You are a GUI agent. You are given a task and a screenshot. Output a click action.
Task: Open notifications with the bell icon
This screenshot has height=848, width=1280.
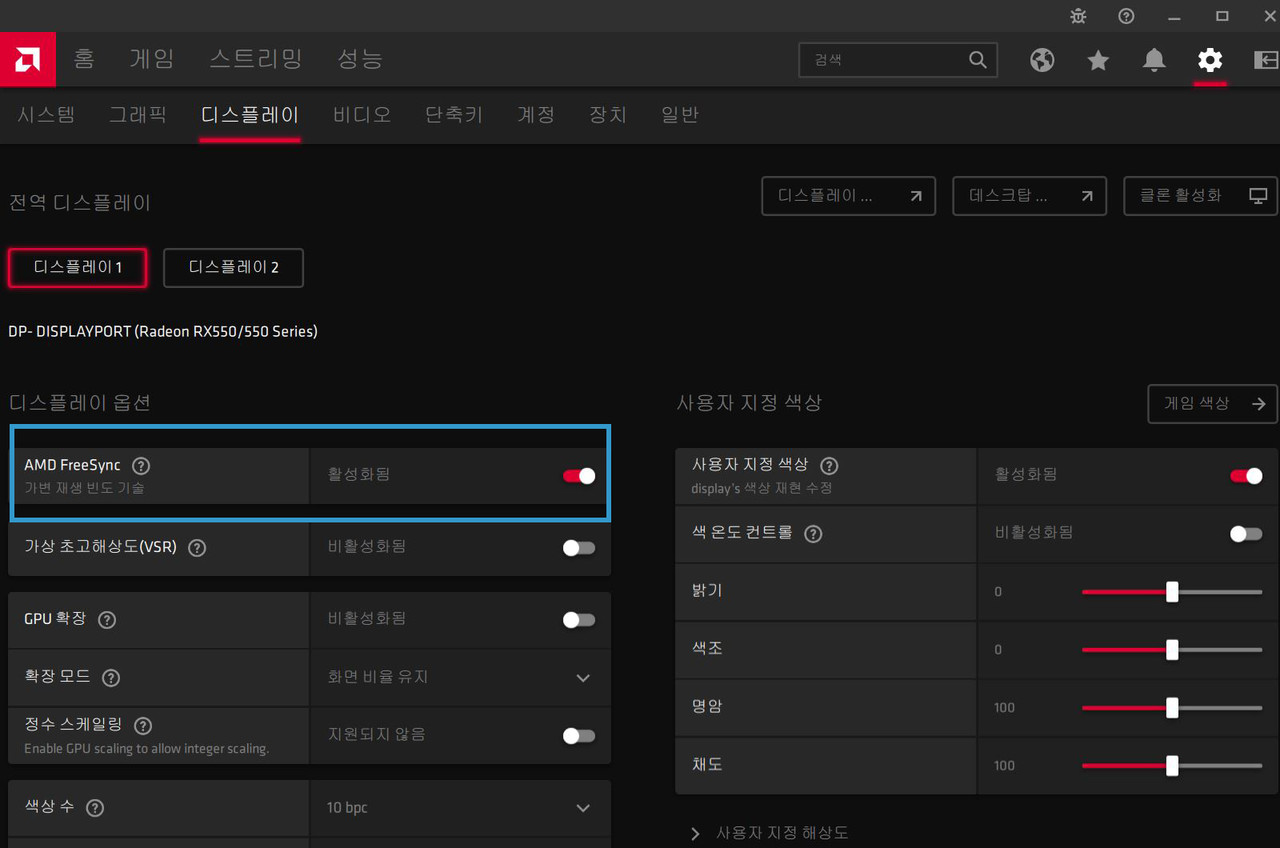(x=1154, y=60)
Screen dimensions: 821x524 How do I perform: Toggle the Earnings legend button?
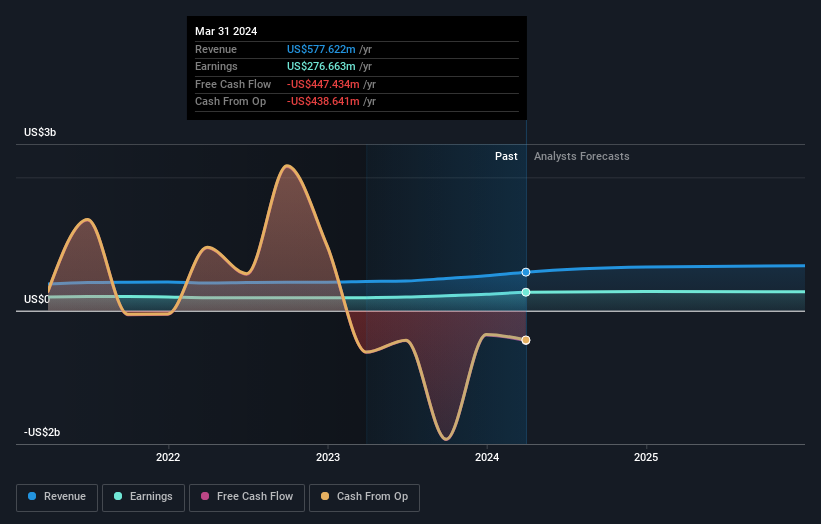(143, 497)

▸ What to work on: Can you write out all the records above again, replacing "screenshot" with "screen capture" and leaving everything else unchanged? Leave the pictures out of your answer.

▸ Reply:
You are a GUI agent. You are given a task and a screen capture. Output a click action.
Task: Open notifications with the bell icon
This screen capture has height=848, width=1280.
(x=1154, y=60)
Screen dimensions: 821x524 How do I perform: Toggle the Earnings legend button?
(143, 497)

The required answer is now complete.